BEGIN RECORDED DATA
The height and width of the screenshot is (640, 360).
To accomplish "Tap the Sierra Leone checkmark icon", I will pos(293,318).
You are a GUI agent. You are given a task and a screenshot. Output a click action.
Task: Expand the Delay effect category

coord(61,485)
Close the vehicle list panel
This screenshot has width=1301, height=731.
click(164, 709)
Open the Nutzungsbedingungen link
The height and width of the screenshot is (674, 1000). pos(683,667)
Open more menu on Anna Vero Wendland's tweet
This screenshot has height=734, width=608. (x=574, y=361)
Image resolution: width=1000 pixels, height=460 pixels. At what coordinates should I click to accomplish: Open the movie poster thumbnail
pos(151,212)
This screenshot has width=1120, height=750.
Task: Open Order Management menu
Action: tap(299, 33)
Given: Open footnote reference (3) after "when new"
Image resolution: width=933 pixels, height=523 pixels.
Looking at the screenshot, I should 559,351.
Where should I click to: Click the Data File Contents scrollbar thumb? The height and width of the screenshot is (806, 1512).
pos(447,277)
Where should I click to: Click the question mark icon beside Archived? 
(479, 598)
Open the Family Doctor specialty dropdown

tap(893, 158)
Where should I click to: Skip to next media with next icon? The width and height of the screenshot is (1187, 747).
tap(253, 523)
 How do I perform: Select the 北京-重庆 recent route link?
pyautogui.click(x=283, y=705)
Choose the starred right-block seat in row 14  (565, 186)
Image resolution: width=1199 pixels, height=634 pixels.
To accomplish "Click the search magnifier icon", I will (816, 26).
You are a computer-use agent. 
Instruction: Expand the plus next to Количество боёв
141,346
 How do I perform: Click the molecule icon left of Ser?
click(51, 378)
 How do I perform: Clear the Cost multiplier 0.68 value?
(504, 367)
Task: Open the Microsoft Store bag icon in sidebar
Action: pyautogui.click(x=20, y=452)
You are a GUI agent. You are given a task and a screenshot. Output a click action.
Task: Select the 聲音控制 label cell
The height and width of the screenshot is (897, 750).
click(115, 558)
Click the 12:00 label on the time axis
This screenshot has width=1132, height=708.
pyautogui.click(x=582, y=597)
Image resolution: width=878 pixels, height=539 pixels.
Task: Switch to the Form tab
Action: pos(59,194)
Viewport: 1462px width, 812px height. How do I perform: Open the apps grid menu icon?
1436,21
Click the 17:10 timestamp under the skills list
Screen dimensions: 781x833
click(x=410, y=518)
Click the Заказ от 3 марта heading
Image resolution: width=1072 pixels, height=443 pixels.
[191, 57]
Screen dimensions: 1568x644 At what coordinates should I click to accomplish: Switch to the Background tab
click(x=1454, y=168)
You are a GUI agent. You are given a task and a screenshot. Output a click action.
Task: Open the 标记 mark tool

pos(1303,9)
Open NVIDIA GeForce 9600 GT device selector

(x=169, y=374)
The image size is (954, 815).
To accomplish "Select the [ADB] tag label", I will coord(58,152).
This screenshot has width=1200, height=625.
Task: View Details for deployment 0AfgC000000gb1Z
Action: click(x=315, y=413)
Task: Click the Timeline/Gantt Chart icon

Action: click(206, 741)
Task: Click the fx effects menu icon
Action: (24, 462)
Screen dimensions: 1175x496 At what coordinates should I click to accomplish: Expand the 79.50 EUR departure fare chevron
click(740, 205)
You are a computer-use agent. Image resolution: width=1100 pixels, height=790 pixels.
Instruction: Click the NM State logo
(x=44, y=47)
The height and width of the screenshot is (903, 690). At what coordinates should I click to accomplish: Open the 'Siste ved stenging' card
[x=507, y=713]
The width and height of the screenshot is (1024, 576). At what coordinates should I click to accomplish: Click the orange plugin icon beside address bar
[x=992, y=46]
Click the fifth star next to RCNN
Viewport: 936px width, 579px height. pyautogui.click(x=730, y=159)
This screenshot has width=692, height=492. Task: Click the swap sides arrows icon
END RECORDED DATA
## PROMPT
Give back the data above, repeating every record exactly.

## OUTPUT FOR THIS EXERCISE
The height and width of the screenshot is (640, 360).
To accomplish "Tap the Sierra Leone checkmark icon", I will pos(293,318).
You are a GUI agent. You are given a task and a screenshot. Output a click action.
Task: Expand the Delay effect category

coord(61,485)
Close the vehicle list panel
This screenshot has width=1301, height=731.
click(164, 709)
Open the Nutzungsbedingungen link
The height and width of the screenshot is (674, 1000). pos(683,667)
Open more menu on Anna Vero Wendland's tweet
This screenshot has height=734, width=608. (x=574, y=361)
Image resolution: width=1000 pixels, height=460 pixels. At what coordinates should I click to accomplish: Open the movie poster thumbnail
pos(151,212)
This screenshot has width=1120, height=750.
Task: Open Order Management menu
Action: tap(299, 33)
Given: Open footnote reference (3) after "when new"
Image resolution: width=933 pixels, height=523 pixels.
Looking at the screenshot, I should 559,351.
Where should I click to: Click the Data File Contents scrollbar thumb? The height and width of the screenshot is (806, 1512).
pos(447,277)
Where should I click to: Click the question mark icon beside Archived? 
(479, 598)
Open the Family Doctor specialty dropdown

tap(893, 158)
Where should I click to: Skip to next media with next icon? The width and height of the screenshot is (1187, 747).
tap(253, 523)
 How do I perform: Select the 北京-重庆 recent route link?
pyautogui.click(x=283, y=705)
Choose the starred right-block seat in row 14  (565, 186)
Image resolution: width=1199 pixels, height=634 pixels.
To accomplish "Click the search magnifier icon", I will (816, 26).
You are a computer-use agent. 
Instruction: Expand the plus next to Количество боёв
141,346
 How do I perform: Click the molecule icon left of Ser?
click(51, 378)
 How do I perform: Clear the Cost multiplier 0.68 value?
(504, 367)
Task: Open the Microsoft Store bag icon in sidebar
Action: pyautogui.click(x=20, y=452)
You are a GUI agent. You are given a task and a screenshot. Output a click action.
Task: Select the 聲音控制 label cell
The height and width of the screenshot is (897, 750).
click(115, 558)
Click the 12:00 label on the time axis
This screenshot has width=1132, height=708.
pyautogui.click(x=582, y=597)
Image resolution: width=878 pixels, height=539 pixels.
Task: Switch to the Form tab
Action: pos(59,194)
Viewport: 1462px width, 812px height. How do I perform: Open the apps grid menu icon?
1436,21
Click the 17:10 timestamp under the skills list
Screen dimensions: 781x833
click(x=410, y=518)
Click the Заказ от 3 марта heading
Image resolution: width=1072 pixels, height=443 pixels.
[191, 57]
Screen dimensions: 1568x644 At what coordinates should I click to accomplish: Switch to the Background tab
click(x=1454, y=168)
You are a GUI agent. You are given a task and a screenshot. Output a click action.
Task: Open the 标记 mark tool

pos(1303,9)
Open NVIDIA GeForce 9600 GT device selector

(x=169, y=374)
The image size is (954, 815).
To accomplish "Select the [ADB] tag label", I will coord(58,152).
This screenshot has width=1200, height=625.
Task: View Details for deployment 0AfgC000000gb1Z
Action: click(x=315, y=413)
Task: Click the Timeline/Gantt Chart icon

Action: click(206, 741)
Task: Click the fx effects menu icon
Action: (24, 462)
Screen dimensions: 1175x496 At what coordinates should I click to accomplish: Expand the 79.50 EUR departure fare chevron
click(740, 205)
You are a computer-use agent. Image resolution: width=1100 pixels, height=790 pixels.
Instruction: Click the NM State logo
(x=44, y=47)
The height and width of the screenshot is (903, 690). At what coordinates should I click to accomplish: Open the 'Siste ved stenging' card
[x=507, y=713]
The width and height of the screenshot is (1024, 576). At what coordinates should I click to accomplish: Click the orange plugin icon beside address bar
[x=992, y=46]
Click the fifth star next to RCNN
Viewport: 936px width, 579px height. pyautogui.click(x=730, y=159)
This screenshot has width=692, height=492. Task: Click the swap sides arrows icon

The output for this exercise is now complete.